Hamburg: Rückkauf der Energienetze? WZ vom 21.09.2013
Hamburg: Rückkauf der Energienetze? WZ vom 21.09.2013
Verbissener Kampf um die Netze Hamburg entscheidet morgen auch über den Rückkauf der Energienetze durch die Stadt er würde zwei Milliarden Euro kosten Hamburg
Viel ist geredet und zuletzt auch verbissen gestritten worden um den Rückkauf der Hamburger Energienetze morgen sprechen die Bürger das letzte Wort. Per Volksentscheid befinden die Hamburger über das Ansinnen der Initiative Unser Hamburg unser Netz, die Strom-, Gas- und Fernwärmeleitungen zu 100 Prozent in öffentliche Hand zu übernehmen. Der SPD-Senat unter Olaf Scholz lehnt die Vergesellschaftung vehement ab, die Kosten von geschätzt zwei Milliarden Euro seien unbezahlbar. Scholz hatte im vorigen Jahr von Vattenfall und E.ON Hanse je 25,1 Prozent an den Netzen für die Stadt zurückerworben und mit den Mehrheitseignern Maßnahmen für eine Hamburger Energiewende vereinbart.
Der immer verbissener geführte Streit hat den Bundeswahlkampf im Stadtstaat mittlerweile in den Hintergrund gedrängt Indiz für die immense Bedeutung. Umweltbewegte und Grüne sehen die Kontrolle über die Leitungen als entscheidenden Hebel für eine echte Energiewende hin zu Erneuerbaren. Den Kaufpreis halten die Fürsprecher für refinanzierbar und verweisen auf üppige Gewinne der bisherigen Betreiber.
Die Gegner sprechen dagegen von unkalkulierbaren Risiken neuerlicher Milliardenverbindlichkeiten. Olaf Scholz kämpft zudem um den Nimbus des Erfolgs-Politikers, dem die erste echte Schlappe als Bürgermeister droht. Vattenfall und E.ON wiederum wollen die durchaus einträglichen Netze nicht abgeben, auch um ihren Einfluss auf dem riesigen Energiemarkt der Millionenstadt zu sichern.
In dem Ringen stehen sich zwei starke Blöcke unversöhnlich gegenüber. Auf der einen Seite die Rückkauf-Freunde um den Umweltverband BUND, den evangelischen Kirchenkreis Ost, die Verbraucherzentrale, Grüne, Linke sowie Dutzende Unterstützergruppen.
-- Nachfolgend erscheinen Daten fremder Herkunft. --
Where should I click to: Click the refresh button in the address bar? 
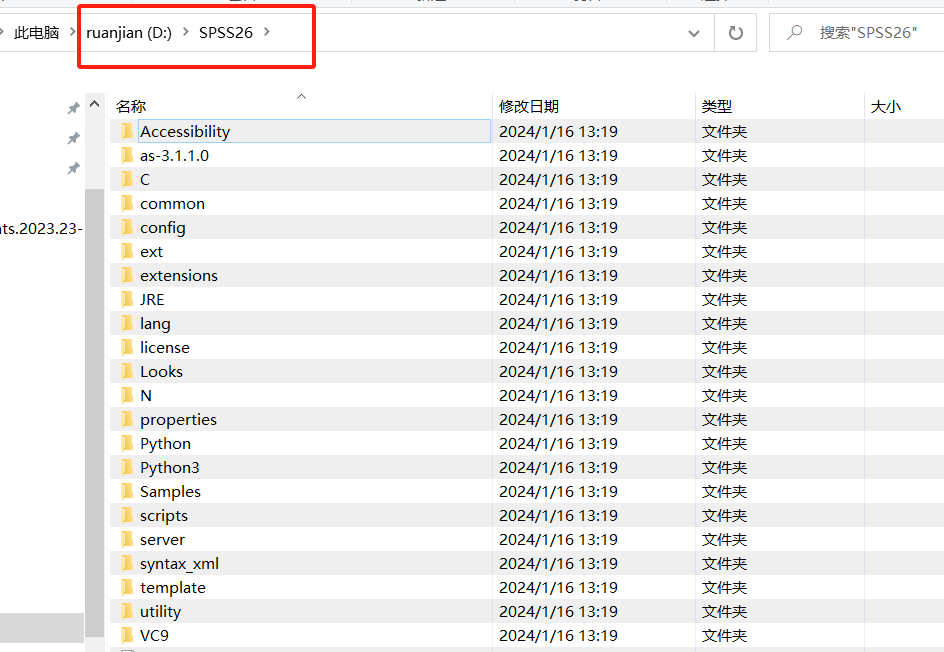tap(735, 32)
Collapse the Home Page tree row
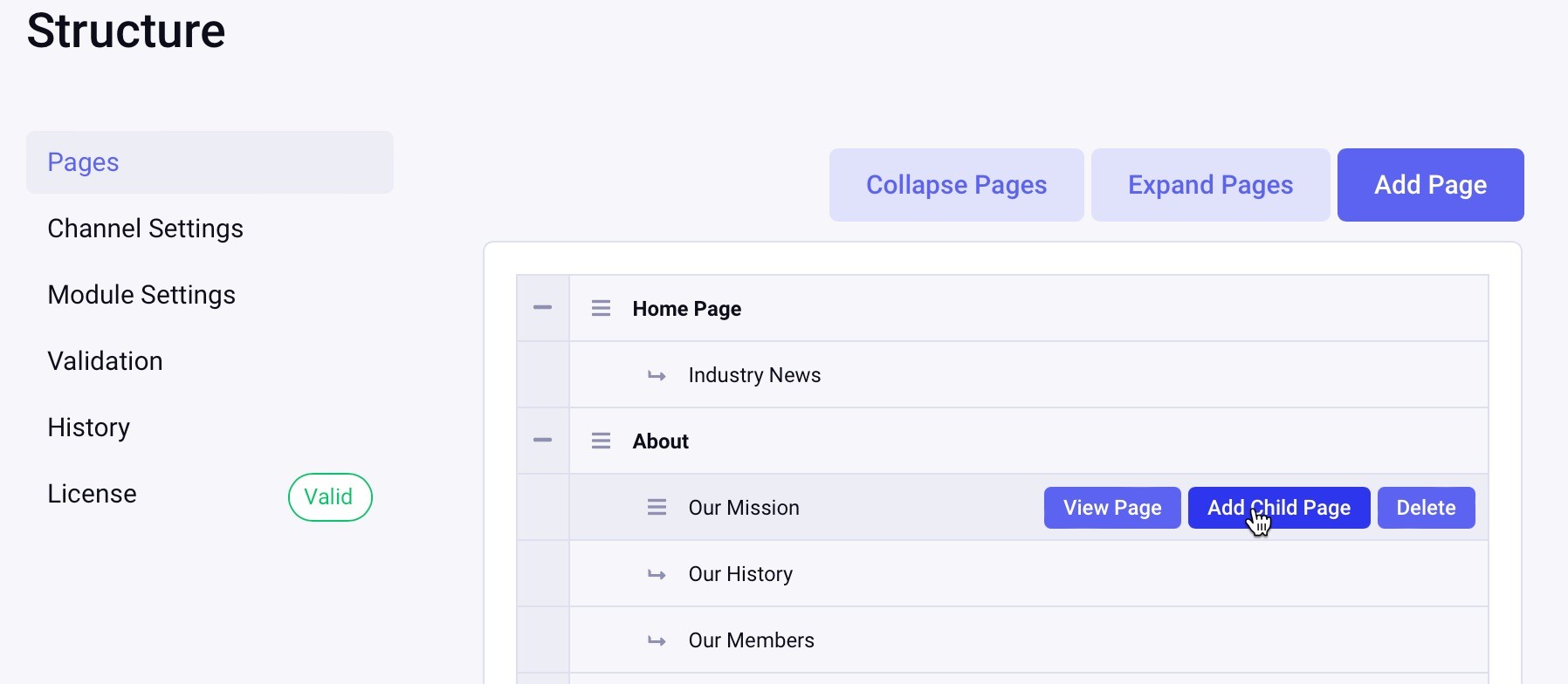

Im anderen Lager, ungewohnt eng an SPD-Seite, CDU, FDP, nahezu alle Wirtschaftsverbände mit der Handelskammer an der Spitze sowie ein Großteil der Gewerkschaften.
Neues Gaskraftwerk auf der Kippe
Auch wenn es im Volksentscheid ausschließlich um die Hamburger Energieinfrastruktur geht, so wird der Ausgang auch in Schleswig-Holstein mit größtem Interesse verfolgt. Verliert Vattenfall das Fernwärmenetz, steht plötzlich auch das geplante 500 Millionen Euro teure Gaskraftwerk in Wedel (Kreis Pinneberg) auf der Kippe. Die Rückkauf-Befürworter wollen Hamburgs Fernwärme lieber in Dutzenden Blockheizkraftwerken erzeugen.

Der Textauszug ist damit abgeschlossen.